## Problems to work on
**1)** Translate this sentence from the guidance memoranda excerpt into Spanish: "The term is not defined in WRDA 2000 or elsewhere in Federal or Florida State law."
**2)** Print the guidance memoranda excerpt verbatim, starting at "Accordingly, the final" and running up to and including "and the Governor.".

[START Selected extract]

Accordingly, the final regulations state that the public will be 
advised by notice in the Federal Register when the guidance memoranda 
are ready for review and comment. The final rule requires that the 
guidance memoranda should be developed within a year of the effective 
date of the programmatic regulations with the concurrence of the 
Secretary of the Interior and the Governor.
    We have determined that the guidance memoranda should not be 
included in the programmatic regulations at this time for several 
reasons. First, they are still being developed, second, they will be 
very technical, and third, they will provide internal guidance to the 
agencies implementing CERP. This decision is consistent with the view 
of commenters who felt that including the guidance memoranda in the 
programmatic regulations was incompatible with structured, formal rule-
making processes. These commenters felt that rulemaking processes would 
not accommodate recurring revisions to published technical documents, 
like the guidance memoranda, which will require periodic changes to 
accommodate new information. These commenters were concerned that if 
guidance memoranda were included in these regulations, every revision 
of them would require us to initiate a rulemaking process. While we 
determined that the guidance memoranda should not be included in the 
programmatic regulations at this time, we preserve the opportunity to 
include the guidance memoranda in the programmatic regulations during 
the next review and revision of the programmatic regulations.
    The final regulations no longer contemplate that a separate 
guidance memorandum will be developed for the system-wide evaluation of 
Project Implementation Report alternatives by RECOVER. We concluded 
that this subject should be addressed in the guidance memorandum for 
the formulation and evaluation of alternatives for Project 
Implementation Reports and that a separate guidance memorandum on this 
subject was unnecessary.
    The final regulations also require the development of an additional 
guidance memorandum that will be used by agency personnel to identify 
if an elimination or transfer of ``existing legal sources of water'' 
will occur as a result of implementation of the Plan. This guidance 
memorandum will ensure the fulfillment of the savings clause 
requirements of section 601 (h)(5)(a) of WRDA 2000 that are designed to 
ensure that ``existing legal sources of water'' are preserved. There 
was general agreement among commenters that a definition is required 
for the phrase, ``existing legal sources of water'' but there was wide 
disagreement among the commenters about what the phrase actually means 
or who determines what an ``existing legal source of water'' is. The 
term is not defined in WRDA 2000 or elsewhere in Federal or Florida 
State law. Some commenters felt the term should include all water in 
the South Florida ecosystem that was not discharged to tide at the time 
WRDA 2000 was enacted. Other commenters emphasized that the term used 
in the statute, ``existing legal sources'' is a broad term which 
indicates that all water in the South Florida ecosystem should be 
covered by the requirements of the savings clause. Several commenters 
felt that the determination of what constitutes an ``existing legal 
source of water'' is not a decision for the Secretary of the Army to 
make. They argued that the Secretary of the Army should defer to the 
State of Florida on this issue because the determination of what 
constitutes an existing legal source of water involves a matter of 
state law. The new guidance memorandum contemplated in the regulations 
will establish procedures for identifying what constitutes ``an 
existing legal source of water'' and for determining

[[Page 64204]]

when an existing legal source of water has been eliminated or 
transferred.

[END Selected extract]
[START Records shown]

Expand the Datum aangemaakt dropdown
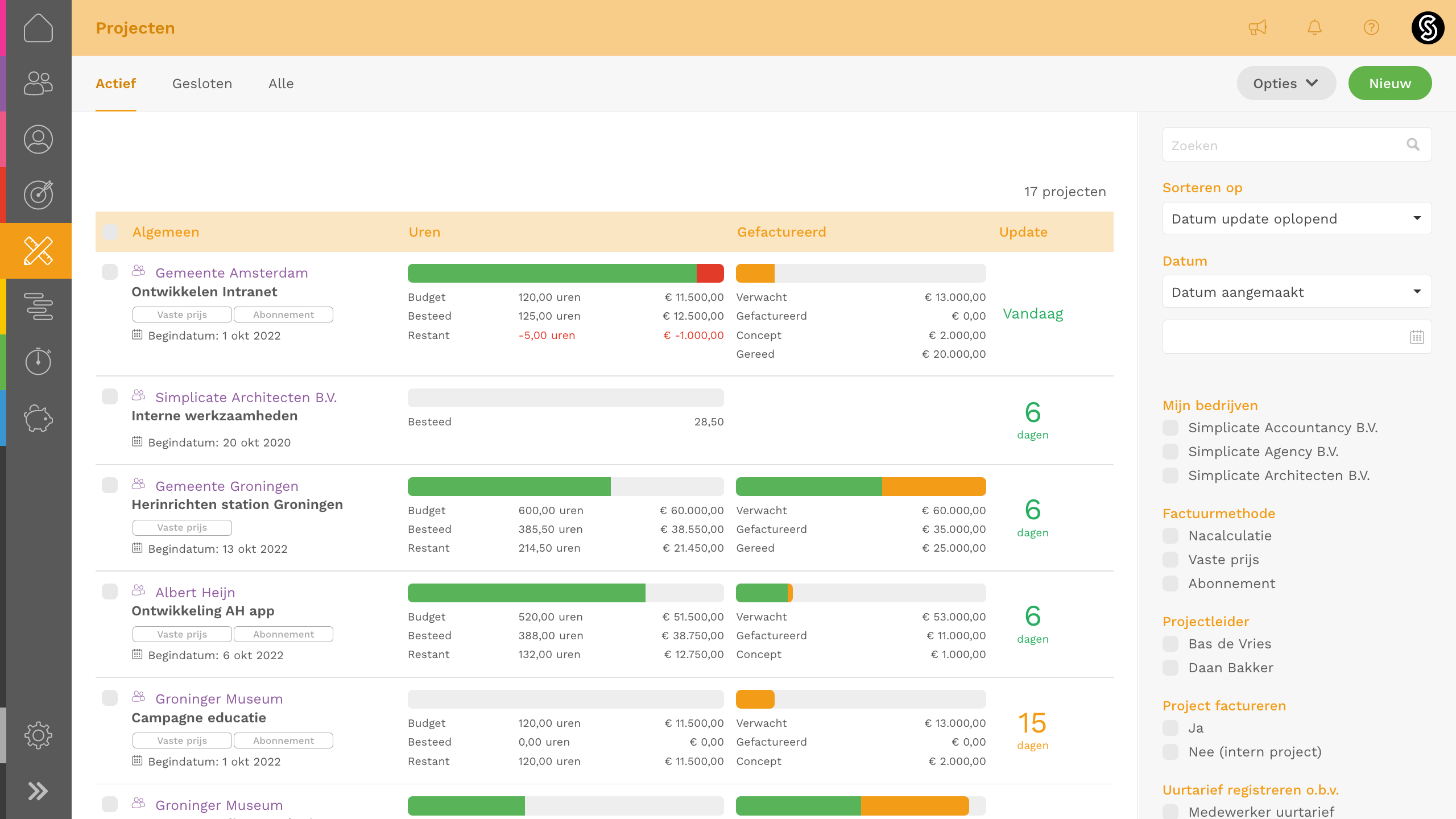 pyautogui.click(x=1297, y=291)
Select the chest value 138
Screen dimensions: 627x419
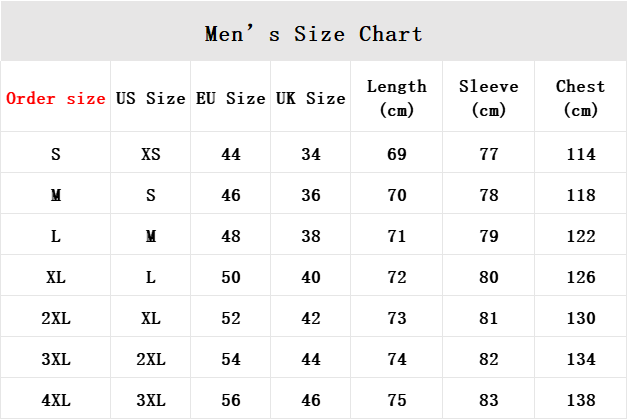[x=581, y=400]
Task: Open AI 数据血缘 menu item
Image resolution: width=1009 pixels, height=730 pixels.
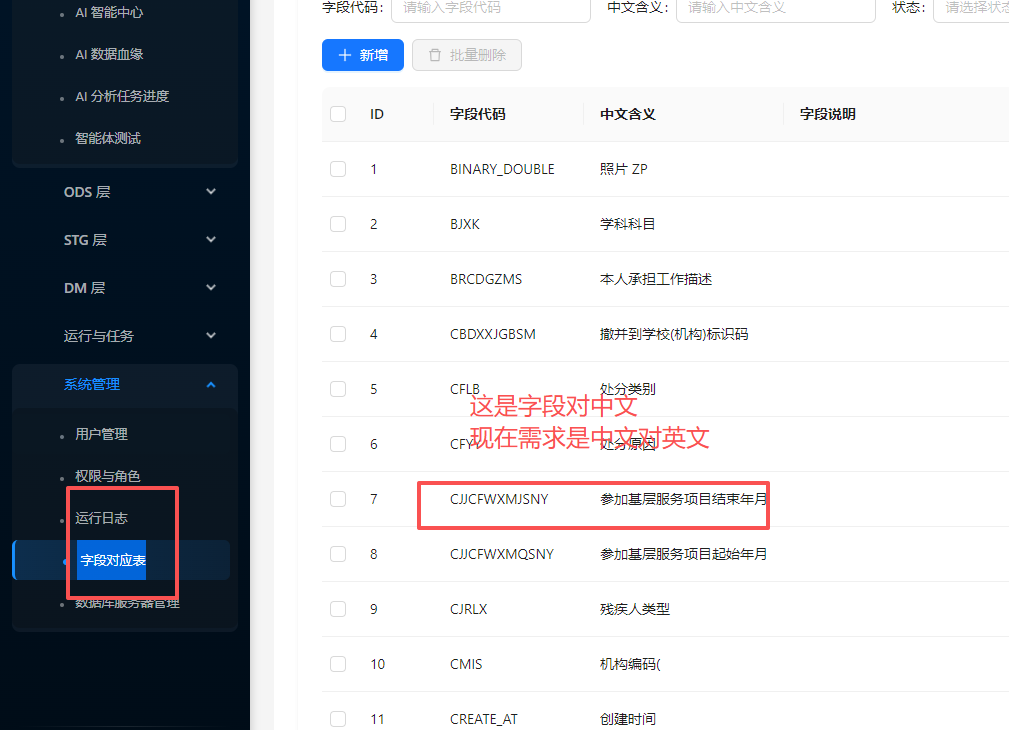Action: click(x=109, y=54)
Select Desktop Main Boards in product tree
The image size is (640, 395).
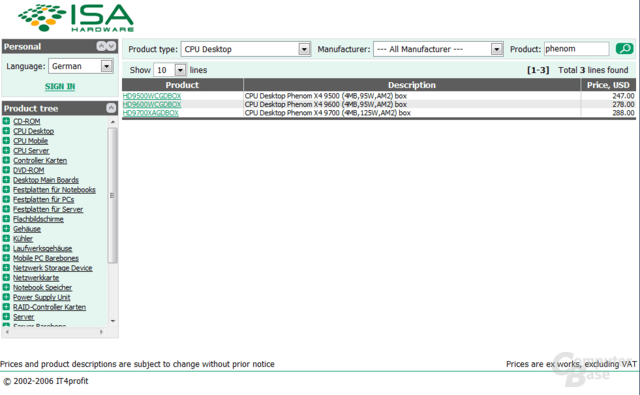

[END Records shown]

## Full answers
**1)** El término no está definido en la WRDA 2000 ni en ninguna otra parte de la legislación federal o estatal de Florida.

**2)**
Accordingly, the final regulations state that the public will be 
advised by notice in the Federal Register when the guidance memoranda 
are ready for review and comment. The final rule requires that the 
guidance memoranda should be developed within a year of the effective 
date of the programmatic regulations with the concurrence of the 
Secretary of the Interior and the Governor.